[Word and element location data]
════

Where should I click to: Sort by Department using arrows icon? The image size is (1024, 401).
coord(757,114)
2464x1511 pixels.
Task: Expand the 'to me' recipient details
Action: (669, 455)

════

From the rows above, pull out the coordinate, size, task and action lines and copy each one without any change.

Where should I click to: Sort by Department using arrows icon? The image size is (1024, 401).
coord(757,114)
2464x1511 pixels.
Task: Expand the 'to me' recipient details
Action: (669, 455)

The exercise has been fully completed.